Opini--Belajar Keabadian Dari Negeri Samurai | Republika/Daan Yahya

Opini

Belajar Keabadian dari Negeri Samurai

Pelajaran dari Negeri Samurai, sejatinya manusialah yang membentuk diri dan lingkungannya.

DEDY SETYO AFRIANTO; Mahasiswa Doktoral Bisnis dan Manajemen IPB University (DMB 18), Direktur Pendidikan di Nurul Fikri Boarding School Bogor

Nathan Algren, seorang konsultan perang dari Amerika Serikat yang disewa untuk memerangi Samurai itu akhirnya jatuh hati pada kebiasaan hebat para musuhnya. Setelah kekalahannya memimpin pasukan bersenjata pada satu episode pertempuran, dia ditahan oleh para Samurai.

Dalam masa penahanannya selama berminggu-minggu itulah, Nathan mengenal betul apa arti kesetiaan, disiplin diri, respek terhadap orang lain walaupun itu musuhnya, dan tetap diperlakukan dengan sangat baik dalam masa penahanannya.

Nathan memahami bahwa disiplin Samurai ini tidak dibentuk dalam satu malam, tapi sudah teruji ratusan tahun. Ditempa dengan latihan rutin, pembiasaan, sehingga kepribadian Samurai kokoh berakar menjadi pribadi pejuang yang tangguh serta memiliki semangat juang yang tinggi.

 
Nathan memahami bahwa disiplin Samurai ini tidak dibentuk dalam satu malam, tapi sudah teruji ratusan tahun.
 
 

Lambat tapi pasti, karena kekagumannya ini Nathan menjadi pejuang terakhir yang malah membela Samurai yang semula adalah musuhnya. Singkat cerita, Nathan menjadi Samurai yang dihormati dan disegani.

Tokoh Nathan dalam film Last Samurai yang diproduksi pada 2003 ini merupakan sosok fiktif. Tom Cruise berhasil memerankan karakter Nathan dengan sangat baik. Tidak hanya memperoleh nominasi aktor terbaik oleh The Saturn Award, bahkan Last Samurai berhasil juga memenangkan penghargaan sebagai film terbaik oleh American Film Institute (AFI) pada 2004, juga masuk dalam banyak nominasi Oscar, serta puluhan penghargaan bergengsi lainnya.

Walaupun film dan tokohnya merupakan sosok fiktif, film ini mengajarkan sekaligus menggambarkan ketangguhan jiwa ksatria Samurai yang diwarisi masyarakat Jepang hingga abad ini. Perkembangan teknologi dan peradaban yang ada merupakan penyelarasan antara kemajuan bangsa dan pemeliharaan budaya yang masih terjaga dengan sangat baik.

Bagi masyarakat Jepang, sejatinya tradisi bukanlah penghambat untuk mencapai modernisasinya. Justru tradisi menjadi “spirit” yang kokoh untuk membawa negaranya menjadi tangguh dan kuat dalam menghadapi persaingan dalam globalisasi serta tetap memelihara akar budayanya untuk tetap bertahan.

Permintaan 1: Tolong salin bagian teks opini secara persis, mulai dari "Nathan Algren, seorang" dan berlanjut hingga "oleh para Samurai.".
Permintaan 2: Sebutkan semua hal yang artinya dikenal betul oleh Nathan selama masa penahanannya menurut teks opini.

Data Tercatat:
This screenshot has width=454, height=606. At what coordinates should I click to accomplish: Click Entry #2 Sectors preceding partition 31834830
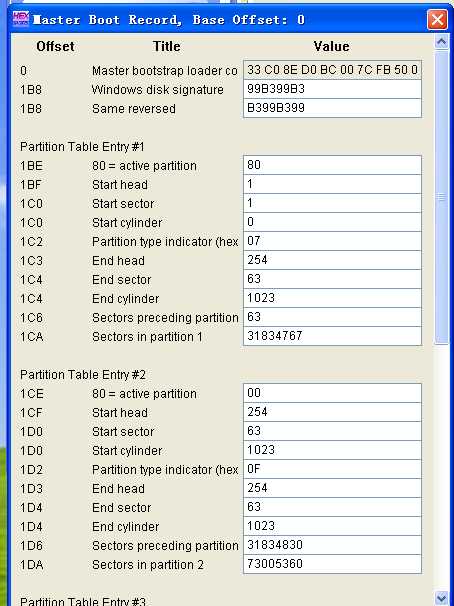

Penyelesaian 1:
Nathan Algren, seorang konsultan perang dari Amerika Serikat yang disewa untuk memerangi Samurai itu akhirnya jatuh hati pada kebiasaan hebat para musuhnya. Setelah kekalahannya memimpin pasukan bersenjata pada satu episode pertempuran, dia ditahan oleh para Samurai.

Penyelesaian 2:
- kesetiaan
- disiplin diri
- respek terhadap orang lain walaupun itu musuhnya